Ciudad de México.-El éxodo masivo de migrantes centroamericanos que huyen de sus países de origen hacia los Estados Unidos, abortados por la pobreza alarmante y  la inseguridad en esta área considerada una de las más pobres del mundo, documenta el drama humano de millones de latinoamericanos que sufren los efectos de un modelo económico obcecado en minar sus derechos más elementales, sembrando escenarios de violencia extrema, corrupción, desempleo, muerte y el desmantelamiento del tejido social, económico y cultural que los condena a emprender un desplazamiento forzado a lugares ajenos en busca de aquello que les fue arrebatado en su espacio natal.

La semana pasada, una caravana de expulsados provenientes de Guatemala, Honduras, El Salvador y Nicaragua, concluyeron en la Ciudad de México una marcha de protesta y resistencia iniciada en Tapachula contra el Plan “Frontera Sur”, para denunciar ante la comunidad internacional la violación de derechos en que incurren las autoridades mexicanas en contra de miles de familias centroamericanas que cruzan cada semana el territorio, en su ruta hacia Estados Unidos.

En sus relatos, los migrantes acusan y justifican la salida forzada de sus países ante la pobreza endémica  que asfixia y destruye a las familias y la inseguridad asociada con la presencia de narcotráfico y pandillas dedicadas a extorsionar, secuestrar y a asesinar, a quienes rehúsan someterse a sus designios.

Sus rostros reflejan dolor, incertidumbre y desesperanza por el destierro; la separación de sus familias; de sus hijos, cónyuges, padres, hermanos; por duelos y pérdidas que se suman a una carga de compromisos que llevan a cuesta en ese deseo noble de cambiar el destino de aquello que aman y ahora dejan atrás.

Intereses multinacionales aceleran la migración: ONG’S

Estas prácticas neoliberales, promovidas desde los Estados Unidos, Francia, Inglaterra, España, Italia, Alemania, Canadá y los Países bajos, entre otros, y que son señaladas como causales  que propician la pobreza y la inseguridades en esta zona, y alientan el éxodo masivo de centroamericanos en busca de oportunidades, han sido objeto de recientes denuncias ante la comunidad internacional por Organismos No Gubernamentales (ONG’s) que responsabilizan a las empresas  multinacionales de los daños colaterales y la desestabilización en la región.

Global Witness pidió recientemente al Consejo de Derechos Humanos de la ONU y a sus países miembros, a vigilar, investigar y en su caso sancionar la violación sistemática de los derechos humanos en Honduras —principal expulsor de migrantes—, país que además aparece con el mayor número de ambientalistas asesinados—111— entre el 2002 y 2014.

Lo grave del caso es que son ambientalistas que se oponen al “desarrollo” los más afectados por esta ola de asesinatos, secuestros o amenazas que denuncian los ONG’s.

Estas denuncias coinciden con los testimonios de los migrantes recluidos en albergues de la capital mexicana, quienes narran esta diáspora, argumentando que en Honduras, el Salvador, Guatemala y Nicaragua, el binomio pobreza-violencia social ya se salió de control de los gobiernos.

Los crímenes a luz del día están a la orden, dicen.
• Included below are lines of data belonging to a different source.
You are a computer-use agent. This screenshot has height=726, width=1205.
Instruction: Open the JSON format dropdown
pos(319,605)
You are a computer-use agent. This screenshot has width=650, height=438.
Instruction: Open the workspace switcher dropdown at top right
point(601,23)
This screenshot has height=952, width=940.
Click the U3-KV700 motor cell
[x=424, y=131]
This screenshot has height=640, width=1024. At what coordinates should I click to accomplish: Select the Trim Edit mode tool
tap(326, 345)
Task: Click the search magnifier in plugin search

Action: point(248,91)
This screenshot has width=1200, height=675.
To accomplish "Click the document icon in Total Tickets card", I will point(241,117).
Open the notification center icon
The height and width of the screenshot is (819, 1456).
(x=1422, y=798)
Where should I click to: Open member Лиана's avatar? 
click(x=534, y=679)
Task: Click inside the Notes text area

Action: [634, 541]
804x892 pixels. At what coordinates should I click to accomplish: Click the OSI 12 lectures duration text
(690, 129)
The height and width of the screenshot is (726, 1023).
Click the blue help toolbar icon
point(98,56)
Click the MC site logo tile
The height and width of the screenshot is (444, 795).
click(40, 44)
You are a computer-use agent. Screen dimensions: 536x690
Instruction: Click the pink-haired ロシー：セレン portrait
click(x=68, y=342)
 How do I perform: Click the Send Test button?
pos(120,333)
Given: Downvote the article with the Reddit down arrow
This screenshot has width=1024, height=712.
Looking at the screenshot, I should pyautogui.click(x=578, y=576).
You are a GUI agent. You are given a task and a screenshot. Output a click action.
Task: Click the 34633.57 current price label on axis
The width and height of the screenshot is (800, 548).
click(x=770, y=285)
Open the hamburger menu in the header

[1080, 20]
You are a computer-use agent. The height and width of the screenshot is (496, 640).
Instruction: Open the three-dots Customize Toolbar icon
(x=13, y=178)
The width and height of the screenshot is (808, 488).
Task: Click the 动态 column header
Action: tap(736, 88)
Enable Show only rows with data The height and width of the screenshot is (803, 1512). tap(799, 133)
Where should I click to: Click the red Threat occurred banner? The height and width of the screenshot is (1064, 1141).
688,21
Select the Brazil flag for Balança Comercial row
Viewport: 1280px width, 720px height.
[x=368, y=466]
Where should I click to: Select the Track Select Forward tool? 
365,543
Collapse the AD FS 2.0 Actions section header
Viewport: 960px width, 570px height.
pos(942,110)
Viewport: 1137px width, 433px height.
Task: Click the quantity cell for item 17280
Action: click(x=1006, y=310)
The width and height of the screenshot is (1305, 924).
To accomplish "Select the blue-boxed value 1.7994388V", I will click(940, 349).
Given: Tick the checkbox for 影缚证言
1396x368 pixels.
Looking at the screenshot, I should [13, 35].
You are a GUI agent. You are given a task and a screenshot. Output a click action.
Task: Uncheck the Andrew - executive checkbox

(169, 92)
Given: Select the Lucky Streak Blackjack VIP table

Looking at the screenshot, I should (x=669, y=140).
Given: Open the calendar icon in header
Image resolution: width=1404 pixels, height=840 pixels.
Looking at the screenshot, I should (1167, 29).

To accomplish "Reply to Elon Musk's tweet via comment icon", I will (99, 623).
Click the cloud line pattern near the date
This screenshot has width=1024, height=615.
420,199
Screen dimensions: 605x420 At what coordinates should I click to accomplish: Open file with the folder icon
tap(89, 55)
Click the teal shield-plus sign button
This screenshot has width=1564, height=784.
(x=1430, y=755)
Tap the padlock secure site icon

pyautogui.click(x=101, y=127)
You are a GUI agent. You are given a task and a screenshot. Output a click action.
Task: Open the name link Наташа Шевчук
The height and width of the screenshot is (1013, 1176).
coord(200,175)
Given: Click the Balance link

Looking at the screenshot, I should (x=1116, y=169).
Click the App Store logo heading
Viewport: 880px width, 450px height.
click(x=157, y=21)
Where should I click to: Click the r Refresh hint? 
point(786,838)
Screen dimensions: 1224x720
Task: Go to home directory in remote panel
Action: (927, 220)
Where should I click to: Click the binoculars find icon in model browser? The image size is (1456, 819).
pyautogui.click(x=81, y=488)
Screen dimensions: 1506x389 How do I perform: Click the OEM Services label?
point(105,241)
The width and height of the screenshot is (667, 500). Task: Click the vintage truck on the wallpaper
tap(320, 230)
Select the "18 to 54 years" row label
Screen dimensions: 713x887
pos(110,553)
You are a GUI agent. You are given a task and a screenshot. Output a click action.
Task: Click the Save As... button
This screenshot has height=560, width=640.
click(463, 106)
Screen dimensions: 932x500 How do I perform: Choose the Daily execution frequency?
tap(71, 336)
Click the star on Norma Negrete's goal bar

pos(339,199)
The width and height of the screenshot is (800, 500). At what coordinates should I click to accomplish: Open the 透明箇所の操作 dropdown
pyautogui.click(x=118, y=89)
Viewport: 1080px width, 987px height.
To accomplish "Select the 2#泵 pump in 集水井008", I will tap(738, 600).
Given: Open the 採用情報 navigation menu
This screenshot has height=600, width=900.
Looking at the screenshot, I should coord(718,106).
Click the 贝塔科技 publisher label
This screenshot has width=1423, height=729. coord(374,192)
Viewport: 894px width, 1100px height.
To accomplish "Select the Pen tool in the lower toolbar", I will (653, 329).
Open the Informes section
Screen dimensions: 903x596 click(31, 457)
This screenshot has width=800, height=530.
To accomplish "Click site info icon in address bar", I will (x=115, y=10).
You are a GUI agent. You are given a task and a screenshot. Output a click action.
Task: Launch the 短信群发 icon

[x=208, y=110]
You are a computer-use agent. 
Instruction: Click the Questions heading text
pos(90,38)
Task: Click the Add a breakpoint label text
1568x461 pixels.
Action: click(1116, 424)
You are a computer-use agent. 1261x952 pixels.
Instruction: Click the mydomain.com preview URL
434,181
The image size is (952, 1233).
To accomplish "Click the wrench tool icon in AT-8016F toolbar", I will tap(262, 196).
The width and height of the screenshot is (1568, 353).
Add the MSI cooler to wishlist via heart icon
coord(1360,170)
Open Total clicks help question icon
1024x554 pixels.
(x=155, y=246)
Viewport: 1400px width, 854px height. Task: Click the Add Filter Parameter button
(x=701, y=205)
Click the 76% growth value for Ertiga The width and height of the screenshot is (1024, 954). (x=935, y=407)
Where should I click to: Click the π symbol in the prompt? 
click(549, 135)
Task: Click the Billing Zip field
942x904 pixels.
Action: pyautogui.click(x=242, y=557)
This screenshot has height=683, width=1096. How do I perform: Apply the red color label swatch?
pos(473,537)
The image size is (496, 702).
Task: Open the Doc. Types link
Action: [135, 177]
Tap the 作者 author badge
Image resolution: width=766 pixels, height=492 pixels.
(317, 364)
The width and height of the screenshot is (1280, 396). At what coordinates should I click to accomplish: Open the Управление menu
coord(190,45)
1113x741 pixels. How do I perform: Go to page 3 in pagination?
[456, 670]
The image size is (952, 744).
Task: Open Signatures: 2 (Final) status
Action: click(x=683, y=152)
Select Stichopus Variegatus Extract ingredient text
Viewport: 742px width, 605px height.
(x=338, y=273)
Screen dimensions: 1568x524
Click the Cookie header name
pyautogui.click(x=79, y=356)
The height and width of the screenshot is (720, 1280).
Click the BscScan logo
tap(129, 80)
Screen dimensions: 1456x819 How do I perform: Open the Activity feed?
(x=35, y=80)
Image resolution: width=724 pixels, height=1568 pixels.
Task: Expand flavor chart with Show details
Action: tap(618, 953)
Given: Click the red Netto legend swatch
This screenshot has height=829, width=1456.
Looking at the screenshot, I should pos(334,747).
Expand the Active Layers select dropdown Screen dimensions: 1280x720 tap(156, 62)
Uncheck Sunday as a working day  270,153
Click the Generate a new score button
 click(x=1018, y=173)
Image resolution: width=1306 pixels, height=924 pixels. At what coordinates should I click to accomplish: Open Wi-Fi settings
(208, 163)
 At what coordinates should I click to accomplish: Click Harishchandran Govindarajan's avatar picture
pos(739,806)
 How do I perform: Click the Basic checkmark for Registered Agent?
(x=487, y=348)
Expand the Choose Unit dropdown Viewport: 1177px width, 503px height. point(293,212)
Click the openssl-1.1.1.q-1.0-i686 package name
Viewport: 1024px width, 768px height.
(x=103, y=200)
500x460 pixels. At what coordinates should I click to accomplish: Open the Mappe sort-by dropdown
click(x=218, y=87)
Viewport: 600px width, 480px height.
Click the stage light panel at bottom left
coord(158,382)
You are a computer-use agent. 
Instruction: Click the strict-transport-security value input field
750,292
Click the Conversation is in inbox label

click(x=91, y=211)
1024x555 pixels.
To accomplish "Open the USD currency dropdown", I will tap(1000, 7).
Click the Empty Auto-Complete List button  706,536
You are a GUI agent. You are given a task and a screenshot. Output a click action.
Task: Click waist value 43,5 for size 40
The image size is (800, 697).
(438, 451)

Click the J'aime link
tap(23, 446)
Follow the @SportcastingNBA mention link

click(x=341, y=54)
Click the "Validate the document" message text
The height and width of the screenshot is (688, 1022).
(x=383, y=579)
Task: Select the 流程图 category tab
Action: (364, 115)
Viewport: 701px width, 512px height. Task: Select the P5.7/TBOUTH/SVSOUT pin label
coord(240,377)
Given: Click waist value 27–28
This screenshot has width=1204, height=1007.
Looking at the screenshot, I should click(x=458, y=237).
Y sostienen haber dejado sus poblaciones de origen movidos ante el horror de haber perdido un ser querido a manos de pandilleros o narcotraficantes, que lo mismo extorsionan o secuestran y amenazan a familiares o personas ajenas para hacerse de dinero y ejercer mediante el miedo el control en los territorios y poblaciones vulneradas por la marginación y la exclusión social.

Durante esta gira se verificaron también casos de crímenes económicos y ecológicos cometidos por las empresas multinacionales que operan las minas “Marlin” y “Barillas”, en Guatemala, y “Pacific Rim” en El Salvador.

En las observaciones hechas destaca la impunidad de que gozan estas empresas en ambos países para arrebatar —con la anuencia de los gobiernos— los derechos y bienes de propiedad comunal a los pueblos originarios mediante reformas legales y firmas de acuerdos comerciales.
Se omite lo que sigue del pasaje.